• Passage:
BEGIN
From 8e8161d78cb44addd6b627a6eae9fd7313453afd Mon Sep 17 00:00:00 2001
From: Khanh Duong <dqkqdlot@gmail.com>
Date: Fri, 26 Sep 2025 07:52:17 +0900
Subject: [PATCH 1/7] fix: ignore `DataType::Null` in possible types during csv
 type inference

---
 .../core/src/datasource/file_format/csv.rs    | 58 ++++++++++++++++---
 datafusion/datasource-csv/src/file_format.rs  | 20 +++++--
 2 files changed, 64 insertions(+), 14 deletions(-)
diff --git a/datafusion/core/src/datasource/file_format/csv.rs b/datafusion/core/src/datasource/file_format/csv.rs
index edbbea97a10e..2c0d05f5bb63 100644
--- a/datafusion/core/src/datasource/file_format/csv.rs
+++ b/datafusion/core/src/datasource/file_format/csv.rs
@@ -60,6 +60,7 @@ mod tests {
     use futures::stream::BoxStream;
     use futures::StreamExt;
     use insta::assert_snapshot;
+    use object_store::chunked::ChunkedStore;
     use object_store::local::LocalFileSystem;
     use object_store::path::Path;
     use object_store::{
@@ -104,6 +105,14 @@ mod tests {
         }
 
         async fn get(&self, location: &Path) -> object_store::Result<GetResult> {
+            self.get_opts(location, GetOptions::default()).await
+        }
+
+        async fn get_opts(
+            &self,
+            location: &Path,
+            _opts: GetOptions,
+        ) -> object_store::Result<GetResult> {
             let bytes = self.bytes_to_repeat.clone();
             let len = bytes.len() as u64;
             let range = 0..len * self.max_iterations;
@@ -130,14 +139,6 @@ mod tests {
             })
         }
 
-        async fn get_opts(
-            &self,
-            _location: &Path,
-            _opts: GetOptions,
-        ) -> object_store::Result<GetResult> {
-            unimplemented!()
-        }
-
         async fn get_ranges(
             &self,
             _location: &Path,
@@ -470,6 +471,47 @@ mod tests {
         Ok(())
     }
 
+    #[tokio::test]
+    async fn test_infer_schema_stream_separated_chunks_with_nulls() -> Result<()> {
+        let session_ctx = SessionContext::new();
+        let state = session_ctx.state();
+        let variable_object_store = Arc::new(VariableStream::new(
+            Bytes::from(
+                r#"c1,c2
+1,1.0
+,
+"#,
+            ),
+            1,
+        ));
+        let chunked_object_store = Arc::new(ChunkedStore::new(variable_object_store, 1));
+        let object_meta = ObjectMeta {
+            location: Path::parse("/")?,
+            last_modified: DateTime::default(),
+            size: u64::MAX,
+            e_tag: None,
+            version: None,
+        };
+
+        let csv_format = CsvFormat::default().with_has_header(true);
+        let inferred_schema = csv_format
+            .infer_schema(
+                &state,
+                &(chunked_object_store as Arc<dyn ObjectStore>),
+                &[object_meta],
+            )
END
• Stated exercise:
Translate this subject line of the patch into Spanish: "fix: ignore `DataType::Null` in possible types during csv type inference". None of the material is required for the work on the patch.

• Dataset excerpt:
BEGIN
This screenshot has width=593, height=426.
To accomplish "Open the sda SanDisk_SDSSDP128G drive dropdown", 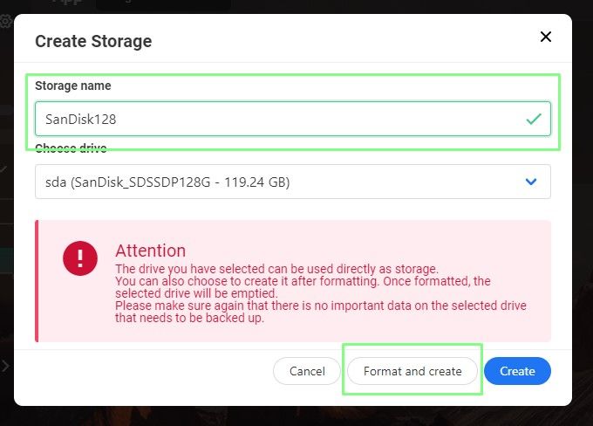I will 293,182.
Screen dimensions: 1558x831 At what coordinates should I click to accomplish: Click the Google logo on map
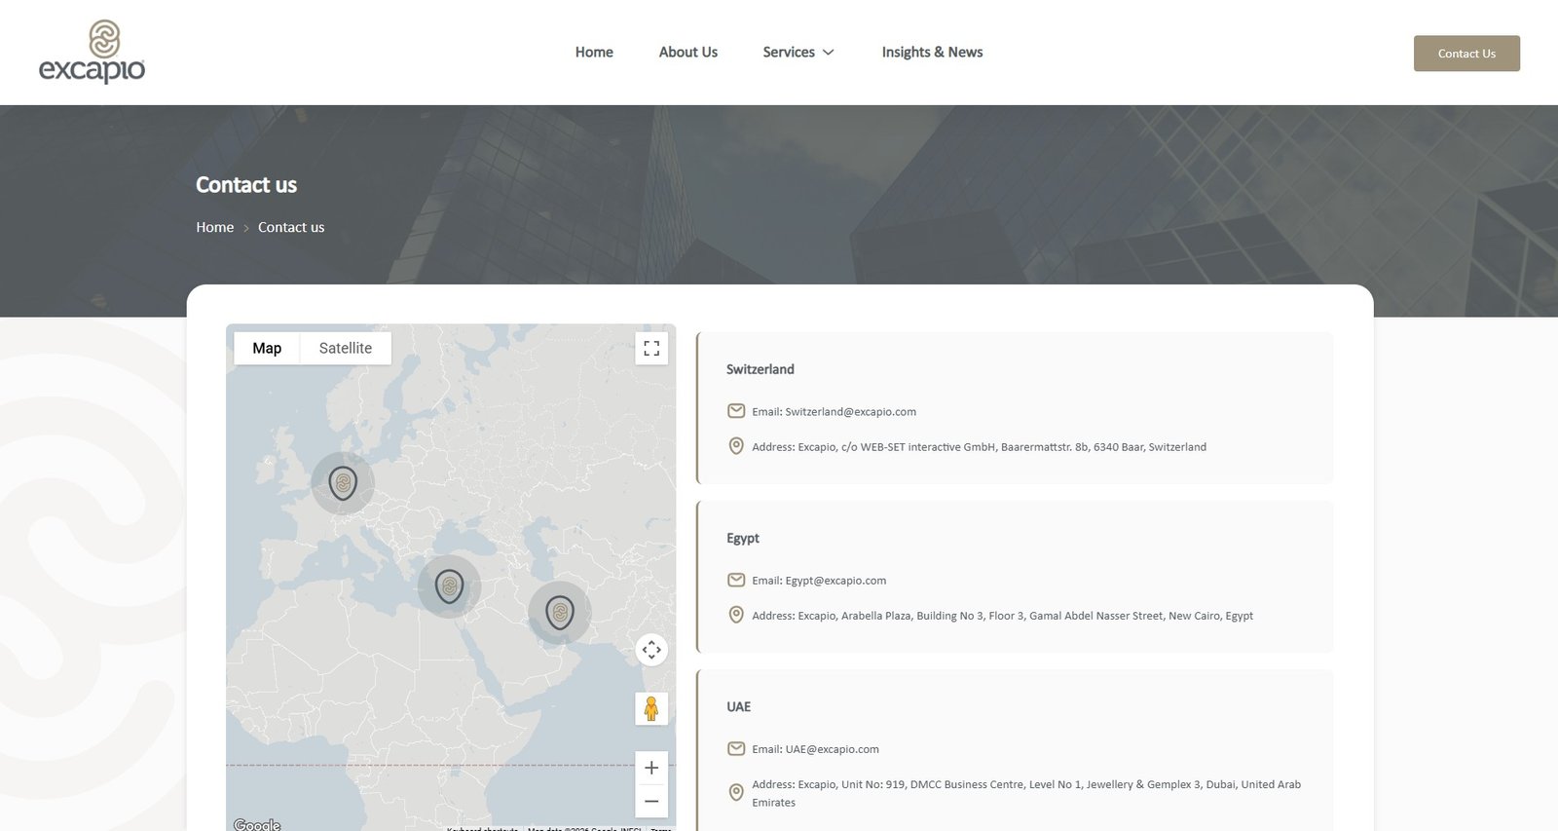click(257, 824)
END
• Output for this task:
corrección: ignorar `DataType::Null` en los tipos posibles durante la inferencia de tipos de csv